Repeat the data below exactly. Include each line.
-*-
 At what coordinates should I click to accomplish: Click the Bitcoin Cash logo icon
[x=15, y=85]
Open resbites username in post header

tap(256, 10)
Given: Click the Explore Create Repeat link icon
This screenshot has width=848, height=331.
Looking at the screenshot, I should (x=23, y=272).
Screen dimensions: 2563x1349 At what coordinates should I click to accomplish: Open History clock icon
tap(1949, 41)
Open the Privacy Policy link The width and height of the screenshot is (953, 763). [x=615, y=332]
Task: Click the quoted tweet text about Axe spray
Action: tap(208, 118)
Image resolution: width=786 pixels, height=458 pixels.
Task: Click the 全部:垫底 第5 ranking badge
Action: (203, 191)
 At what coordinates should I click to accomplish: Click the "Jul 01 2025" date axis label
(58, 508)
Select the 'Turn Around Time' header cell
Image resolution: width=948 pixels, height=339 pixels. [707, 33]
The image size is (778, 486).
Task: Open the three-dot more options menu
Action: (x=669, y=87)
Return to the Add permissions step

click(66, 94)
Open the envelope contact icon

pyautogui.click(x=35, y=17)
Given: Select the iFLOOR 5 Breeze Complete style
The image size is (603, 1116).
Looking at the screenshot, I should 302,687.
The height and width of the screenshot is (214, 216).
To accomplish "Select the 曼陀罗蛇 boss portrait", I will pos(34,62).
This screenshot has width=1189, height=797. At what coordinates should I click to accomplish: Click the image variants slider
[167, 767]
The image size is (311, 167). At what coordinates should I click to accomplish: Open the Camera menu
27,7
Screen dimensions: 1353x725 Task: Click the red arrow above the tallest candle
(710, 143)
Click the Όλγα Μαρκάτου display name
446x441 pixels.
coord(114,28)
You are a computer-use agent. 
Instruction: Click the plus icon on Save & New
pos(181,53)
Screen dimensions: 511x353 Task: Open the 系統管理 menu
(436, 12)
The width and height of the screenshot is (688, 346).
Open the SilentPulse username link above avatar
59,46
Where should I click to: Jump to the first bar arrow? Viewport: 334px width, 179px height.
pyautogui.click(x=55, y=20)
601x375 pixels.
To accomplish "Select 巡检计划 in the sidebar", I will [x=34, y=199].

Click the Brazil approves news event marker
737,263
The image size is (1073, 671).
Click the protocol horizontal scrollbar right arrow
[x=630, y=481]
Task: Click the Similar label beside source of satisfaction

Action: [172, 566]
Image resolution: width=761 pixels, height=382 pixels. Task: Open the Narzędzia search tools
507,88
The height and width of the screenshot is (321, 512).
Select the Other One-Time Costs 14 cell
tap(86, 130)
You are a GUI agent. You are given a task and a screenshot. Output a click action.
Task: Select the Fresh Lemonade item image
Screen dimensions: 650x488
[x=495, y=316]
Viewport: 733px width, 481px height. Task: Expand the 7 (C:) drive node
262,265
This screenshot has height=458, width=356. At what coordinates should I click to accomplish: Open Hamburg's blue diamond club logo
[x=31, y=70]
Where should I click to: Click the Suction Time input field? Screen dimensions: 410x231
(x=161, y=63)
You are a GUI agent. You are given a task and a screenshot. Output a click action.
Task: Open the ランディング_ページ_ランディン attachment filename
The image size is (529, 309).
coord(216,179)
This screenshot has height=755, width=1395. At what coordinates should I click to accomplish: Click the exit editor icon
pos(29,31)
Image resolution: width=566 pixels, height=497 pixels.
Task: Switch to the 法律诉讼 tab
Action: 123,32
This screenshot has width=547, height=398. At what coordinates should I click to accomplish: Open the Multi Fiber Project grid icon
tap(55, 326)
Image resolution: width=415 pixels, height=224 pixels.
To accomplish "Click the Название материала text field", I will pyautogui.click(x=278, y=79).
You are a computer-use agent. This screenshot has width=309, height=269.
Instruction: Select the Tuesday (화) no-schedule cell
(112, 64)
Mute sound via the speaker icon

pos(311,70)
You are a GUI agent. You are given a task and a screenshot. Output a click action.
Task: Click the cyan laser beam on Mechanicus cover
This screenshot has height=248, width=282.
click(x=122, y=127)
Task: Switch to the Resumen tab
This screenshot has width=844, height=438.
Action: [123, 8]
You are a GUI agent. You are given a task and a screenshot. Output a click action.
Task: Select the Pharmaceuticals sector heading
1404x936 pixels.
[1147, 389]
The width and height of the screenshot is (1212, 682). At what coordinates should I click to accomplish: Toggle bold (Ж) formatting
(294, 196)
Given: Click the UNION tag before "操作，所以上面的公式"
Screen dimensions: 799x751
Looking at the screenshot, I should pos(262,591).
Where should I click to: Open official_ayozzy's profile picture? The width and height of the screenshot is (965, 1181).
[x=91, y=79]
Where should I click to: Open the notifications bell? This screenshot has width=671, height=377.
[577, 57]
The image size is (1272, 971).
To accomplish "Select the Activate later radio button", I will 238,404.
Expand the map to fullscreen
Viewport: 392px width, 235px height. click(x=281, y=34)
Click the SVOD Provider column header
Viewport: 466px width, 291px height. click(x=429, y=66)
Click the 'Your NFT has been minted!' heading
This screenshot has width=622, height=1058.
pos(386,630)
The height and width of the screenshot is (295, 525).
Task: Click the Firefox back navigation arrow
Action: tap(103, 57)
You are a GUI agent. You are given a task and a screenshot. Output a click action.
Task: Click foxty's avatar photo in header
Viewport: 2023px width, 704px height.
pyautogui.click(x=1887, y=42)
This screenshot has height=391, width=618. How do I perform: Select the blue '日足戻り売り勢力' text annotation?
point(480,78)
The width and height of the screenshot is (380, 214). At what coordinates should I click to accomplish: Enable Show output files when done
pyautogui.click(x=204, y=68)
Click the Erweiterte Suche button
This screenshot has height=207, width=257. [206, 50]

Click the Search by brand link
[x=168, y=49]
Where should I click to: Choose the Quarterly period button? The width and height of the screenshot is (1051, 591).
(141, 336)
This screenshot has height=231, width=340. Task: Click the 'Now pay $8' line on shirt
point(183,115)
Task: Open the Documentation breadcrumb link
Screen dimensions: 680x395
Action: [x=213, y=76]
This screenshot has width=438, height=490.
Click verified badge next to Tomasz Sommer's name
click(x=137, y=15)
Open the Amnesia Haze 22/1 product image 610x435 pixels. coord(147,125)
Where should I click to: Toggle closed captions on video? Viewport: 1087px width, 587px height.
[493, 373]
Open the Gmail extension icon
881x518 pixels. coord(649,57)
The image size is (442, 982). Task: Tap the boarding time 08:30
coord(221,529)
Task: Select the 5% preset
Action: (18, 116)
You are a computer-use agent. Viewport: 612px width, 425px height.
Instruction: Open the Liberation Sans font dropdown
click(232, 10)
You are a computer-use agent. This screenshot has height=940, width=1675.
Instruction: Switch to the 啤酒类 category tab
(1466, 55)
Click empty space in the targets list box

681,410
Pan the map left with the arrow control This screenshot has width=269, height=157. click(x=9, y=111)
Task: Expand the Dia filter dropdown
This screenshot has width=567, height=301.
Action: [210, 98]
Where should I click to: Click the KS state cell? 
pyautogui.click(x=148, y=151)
-*-
(RESULT OF THIS TASK):
 At what coordinates should I click to accomplish: Click the Bitcoin Cash logo icon
[x=15, y=85]
Open resbites username in post header

tap(256, 10)
Given: Click the Explore Create Repeat link icon
This screenshot has width=848, height=331.
Looking at the screenshot, I should (x=23, y=272).
Screen dimensions: 2563x1349 At what coordinates should I click to accomplish: Open History clock icon
tap(1949, 41)
Open the Privacy Policy link The width and height of the screenshot is (953, 763). [x=615, y=332]
Task: Click the quoted tweet text about Axe spray
Action: tap(208, 118)
Image resolution: width=786 pixels, height=458 pixels.
Task: Click the 全部:垫底 第5 ranking badge
Action: (203, 191)
 At what coordinates should I click to accomplish: Click the "Jul 01 2025" date axis label
(58, 508)
Select the 'Turn Around Time' header cell
Image resolution: width=948 pixels, height=339 pixels. [707, 33]
The image size is (778, 486).
Task: Open the three-dot more options menu
Action: (x=669, y=87)
Return to the Add permissions step

click(66, 94)
Open the envelope contact icon

pyautogui.click(x=35, y=17)
Given: Select the iFLOOR 5 Breeze Complete style
The image size is (603, 1116).
Looking at the screenshot, I should 302,687.
The height and width of the screenshot is (214, 216).
To accomplish "Select the 曼陀罗蛇 boss portrait", I will pos(34,62).
This screenshot has width=1189, height=797. At what coordinates should I click to accomplish: Click the image variants slider
[167, 767]
The image size is (311, 167). At what coordinates should I click to accomplish: Open the Camera menu
27,7
Screen dimensions: 1353x725 Task: Click the red arrow above the tallest candle
(710, 143)
Click the Όλγα Μαρκάτου display name
446x441 pixels.
coord(114,28)
You are a computer-use agent. 
Instruction: Click the plus icon on Save & New
pos(181,53)
Screen dimensions: 511x353 Task: Open the 系統管理 menu
(436, 12)
The width and height of the screenshot is (688, 346).
Open the SilentPulse username link above avatar
59,46
Where should I click to: Jump to the first bar arrow? Viewport: 334px width, 179px height.
pyautogui.click(x=55, y=20)
601x375 pixels.
To accomplish "Select 巡检计划 in the sidebar", I will [x=34, y=199].

Click the Brazil approves news event marker
737,263
The image size is (1073, 671).
Click the protocol horizontal scrollbar right arrow
[x=630, y=481]
Task: Click the Similar label beside source of satisfaction

Action: [172, 566]
Image resolution: width=761 pixels, height=382 pixels. Task: Open the Narzędzia search tools
507,88
The height and width of the screenshot is (321, 512).
Select the Other One-Time Costs 14 cell
tap(86, 130)
You are a GUI agent. You are given a task and a screenshot. Output a click action.
Task: Select the Fresh Lemonade item image
Screen dimensions: 650x488
[x=495, y=316]
Viewport: 733px width, 481px height. Task: Expand the 7 (C:) drive node
262,265
This screenshot has height=458, width=356. At what coordinates should I click to accomplish: Open Hamburg's blue diamond club logo
[x=31, y=70]
Where should I click to: Click the Suction Time input field? Screen dimensions: 410x231
(x=161, y=63)
You are a GUI agent. You are given a task and a screenshot. Output a click action.
Task: Open the ランディング_ページ_ランディン attachment filename
The image size is (529, 309).
coord(216,179)
This screenshot has height=755, width=1395. At what coordinates should I click to accomplish: Click the exit editor icon
pos(29,31)
Image resolution: width=566 pixels, height=497 pixels.
Task: Switch to the 法律诉讼 tab
Action: 123,32
This screenshot has width=547, height=398. At what coordinates should I click to accomplish: Open the Multi Fiber Project grid icon
tap(55, 326)
Image resolution: width=415 pixels, height=224 pixels.
To accomplish "Click the Название материала text field", I will pyautogui.click(x=278, y=79).
You are a computer-use agent. This screenshot has width=309, height=269.
Instruction: Select the Tuesday (화) no-schedule cell
(112, 64)
Mute sound via the speaker icon

pos(311,70)
You are a GUI agent. You are given a task and a screenshot. Output a click action.
Task: Click the cyan laser beam on Mechanicus cover
This screenshot has height=248, width=282.
click(x=122, y=127)
Task: Switch to the Resumen tab
This screenshot has width=844, height=438.
Action: [123, 8]
You are a GUI agent. You are given a task and a screenshot. Output a click action.
Task: Select the Pharmaceuticals sector heading
1404x936 pixels.
[1147, 389]
The width and height of the screenshot is (1212, 682). At what coordinates should I click to accomplish: Toggle bold (Ж) formatting
(294, 196)
Given: Click the UNION tag before "操作，所以上面的公式"
Screen dimensions: 799x751
Looking at the screenshot, I should pos(262,591).
Where should I click to: Open official_ayozzy's profile picture? The width and height of the screenshot is (965, 1181).
[x=91, y=79]
Where should I click to: Open the notifications bell? This screenshot has width=671, height=377.
[577, 57]
The image size is (1272, 971).
To accomplish "Select the Activate later radio button", I will 238,404.
Expand the map to fullscreen
Viewport: 392px width, 235px height. click(x=281, y=34)
Click the SVOD Provider column header
Viewport: 466px width, 291px height. click(x=429, y=66)
Click the 'Your NFT has been minted!' heading
This screenshot has width=622, height=1058.
pos(386,630)
The height and width of the screenshot is (295, 525).
Task: Click the Firefox back navigation arrow
Action: tap(103, 57)
You are a GUI agent. You are given a task and a screenshot. Output a click action.
Task: Click foxty's avatar photo in header
Viewport: 2023px width, 704px height.
pyautogui.click(x=1887, y=42)
This screenshot has height=391, width=618. How do I perform: Select the blue '日足戻り売り勢力' text annotation?
point(480,78)
The width and height of the screenshot is (380, 214). At what coordinates should I click to accomplish: Enable Show output files when done
pyautogui.click(x=204, y=68)
Click the Erweiterte Suche button
This screenshot has height=207, width=257. [206, 50]

Click the Search by brand link
[x=168, y=49]
Where should I click to: Choose the Quarterly period button? The width and height of the screenshot is (1051, 591).
(141, 336)
This screenshot has height=231, width=340. Task: Click the 'Now pay $8' line on shirt
point(183,115)
Task: Open the Documentation breadcrumb link
Screen dimensions: 680x395
Action: [x=213, y=76]
This screenshot has width=438, height=490.
Click verified badge next to Tomasz Sommer's name
click(x=137, y=15)
Open the Amnesia Haze 22/1 product image 610x435 pixels. coord(147,125)
Where should I click to: Toggle closed captions on video? Viewport: 1087px width, 587px height.
[493, 373]
Open the Gmail extension icon
881x518 pixels. coord(649,57)
The image size is (442, 982). Task: Tap the boarding time 08:30
coord(221,529)
Task: Select the 5% preset
Action: (18, 116)
You are a computer-use agent. Viewport: 612px width, 425px height.
Instruction: Open the Liberation Sans font dropdown
click(232, 10)
You are a computer-use agent. This screenshot has height=940, width=1675.
Instruction: Switch to the 啤酒类 category tab
(1466, 55)
Click empty space in the targets list box

681,410
Pan the map left with the arrow control This screenshot has width=269, height=157. click(x=9, y=111)
Task: Expand the Dia filter dropdown
This screenshot has width=567, height=301.
Action: [210, 98]
Where should I click to: Click the KS state cell? 
pyautogui.click(x=148, y=151)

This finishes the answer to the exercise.